A complexidade na definição de ramo de atividade segundo a Lei 14.133/2021

Maike Marques

28 maio, 2024 ● 4 minutos

*Artigo de opinião

Entenda os desafios e implicações

Este conteúdo faz parte do centro de estudos Licitações e Contratos do IBÊ

A promulgação da Lei nº 14.133, de 2021, conhecida como a nova Lei de Licitações e Contratos Administrativos, trouxe à tona discussões relevantes sobre sua natureza predominantemente gerencial. Essa legislação impõe que cada entidade pública deve adotar sua própria regulamentação, o que levanta questões importantes sobre como os diversos órgãos interpretam e aplicam seus preceitos.

Um dos pontos que merece destaque é o artigo 75, parágrafo 1º, inciso II, da referida lei. Esse trecho estipula que, para a determinação dos valores que se enquadram nos limites estabelecidos para dispensa de licitação em razão do valor, incisos I e II do mesmo artigo, deve-se considerar o total das despesas realizadas com itens de mesma natureza, ou seja, pertencentes ao mesmo ramo de atividade. Contudo, a legislação não oferece uma definição clara do que constitui esse "ramo de atividade", deixando a tarefa para regulamentações complementares.

A Instrução Normativa SEGES/ME Nº 67, de 8 de julho de 2021, veio preencher essa lacuna, pelo menos para a Administração Pública Federal direta, autárquica e fundacional, assim como para os órgãos e entidades estaduais, distritais ou municipais que executam recursos da União provenientes de transferências voluntárias. Essa normativa estabelece diretrizes para a definição de ramo de atividade, mas sua adoção sem questionamentos por muitos órgãos revela um desafio maior: a necessidade de uma padronização que transcenda as particularidades de cada entidade.

A divergência nos conceitos, métodos e parâmetros adotados por diferentes órgãos, em comparação à Administração Pública direta, que segue as orientações da SEGES, evidencia um potencial risco. Desalinhamentos na interpretação e na aplicação dos critérios para aferição dos valores podem levar a imprecisões e, consequentemente, a responsabilizações por parte dos gestores e demais envolvidos no processo de contratação. Por outro lado, temos que as particularidades da Administração podem exigir que determinados ramos de atividade sejam ampliados ou regulamentados de forma diferente.

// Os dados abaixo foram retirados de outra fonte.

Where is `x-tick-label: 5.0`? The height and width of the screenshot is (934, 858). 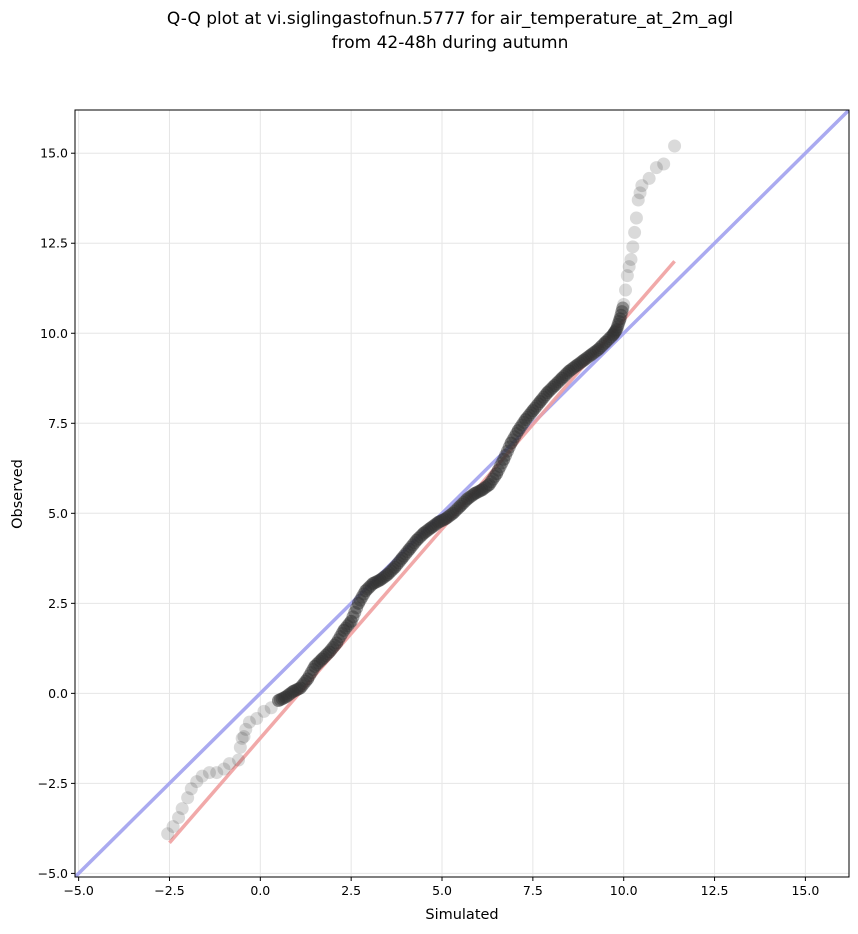 x-tick-label: 5.0 is located at coordinates (442, 890).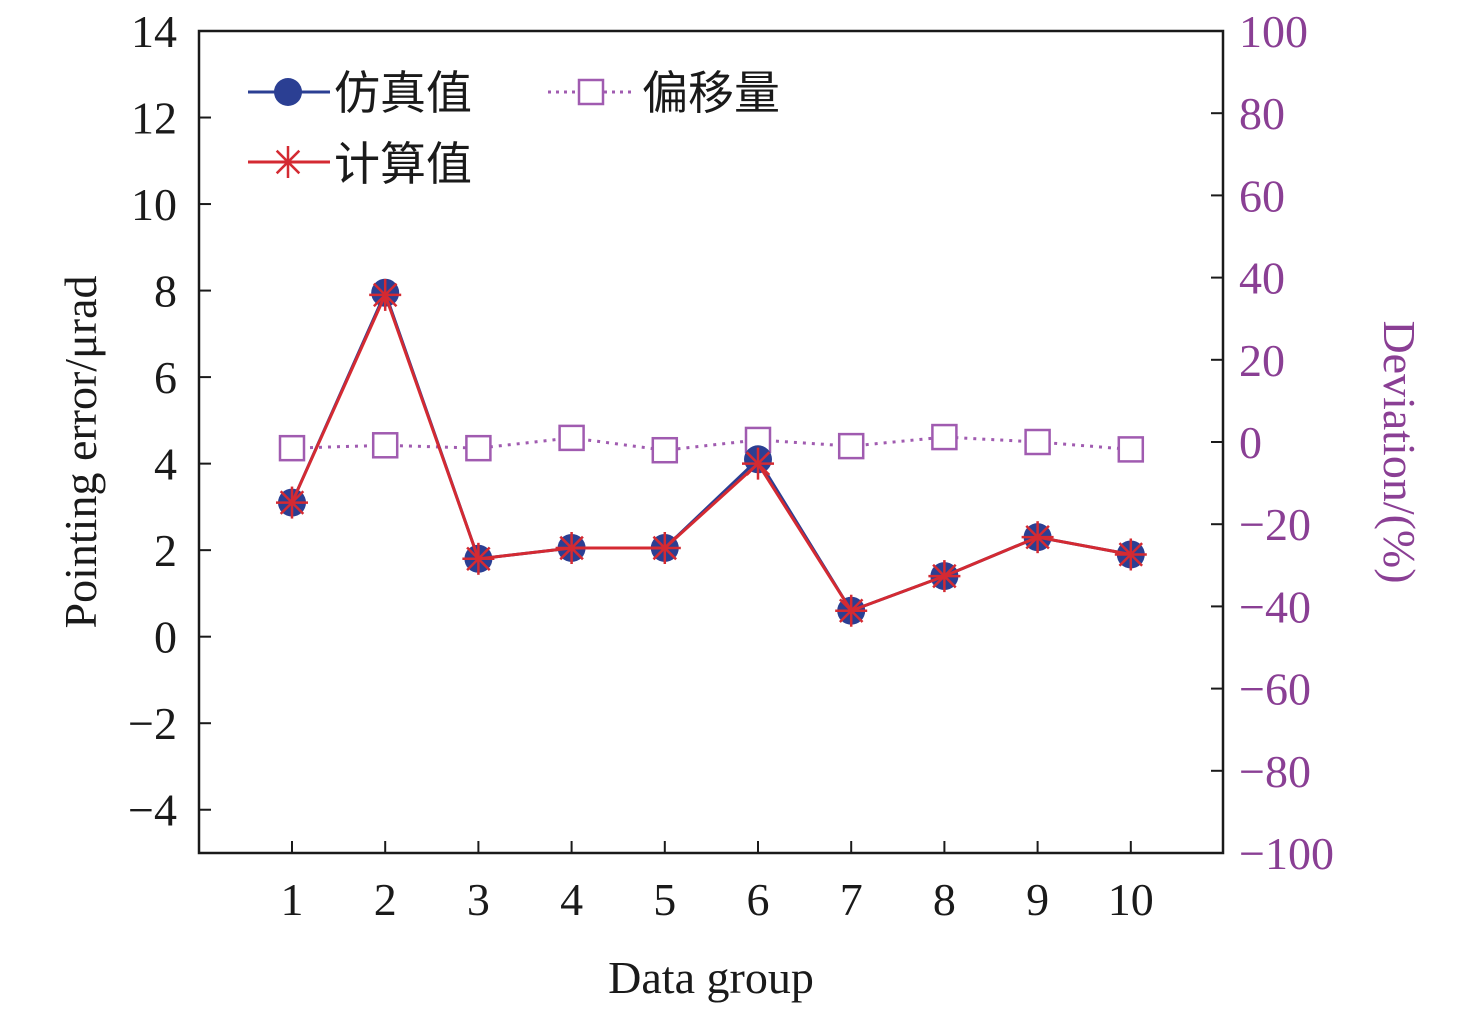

Por exemplo, um hospital que compra medicamentos pode enfrentar dificuldades se todos os medicamentos forem restritos a um único ramo de atividade, comprometendo sua capacidade de suprimento. Assim, fica a questão: até onde a Administração pode chegar na regulamentação do ramo de atividade?

Um exemplo prático dessa complexidade é observado na utilização de sistemas distintos para a seleção de fornecedores e para a gestão de contratos. Enquanto o Compras.gov.br, utilizado no metaprocesso de seleção do fornecedor, baseia-se no Padrão Descritivo de Materiais (PDM) ou na descrição dos serviços conforme os sistemas de catalogação do governo federal, os sistemas de gestão de contratos podem adotar critérios completamente diferentes, como contas contábeis, classificações do Manual de Contabilidade Aplicada ao Setor Público (MCASP) ou ainda cada ente regulamentar.

Esse cenário aponta para a necessidade urgente de harmonização entre os sistemas e conceitos utilizados pela Administração Pública, para evitar discrepâncias que possam afetar a eficiência e a legalidade dos processos de contratação. A definição de ramo de atividade, conforme estabelecido pela Instrução Normativa SEGES/ME nº 67/2021, é apenas um exemplo de como a falta de uniformidade pode gerar complicações práticas, ressaltando a importância de uma abordagem mais integrada e coerente na aplicação das regras de licitação e contratação pública.

Em resumo, enquanto a Lei 14.133/2021 representa um avanço significativo na gestão de licitações e contratos administrativos, a experiência prática de sua implementação destaca a necessidade de diálogo e cooperação entre os diferentes níveis da administração pública. A busca por clareza, objetividade e humanização no texto legal não apenas facilita sua compreensão e aplicação, mas também contribui para a construção de um sistema de contratação pública mais eficiente e justo. Se o seu órgão recepcionou a Instrução Normativa SEGES/ME nº 67/2021, é bom verificar se a aferição está de acordo com o conceito de ramos de atividade definido na normativa.


Autoria: Maike Marques é administrador, formado pela Pontifícia Universidade Católica - PUC Campinas (2008). MBA em Gestão Pública, pela UniBF (2021). Oficial da reserva do Exército Brasileiro (2018), com mais de 10 anos de experiência na área de contratação pública. Pregoeiro e especialista na área de licitações e contratos públicos, com amplo conhecimento no Portal de Compras do Governo Federal.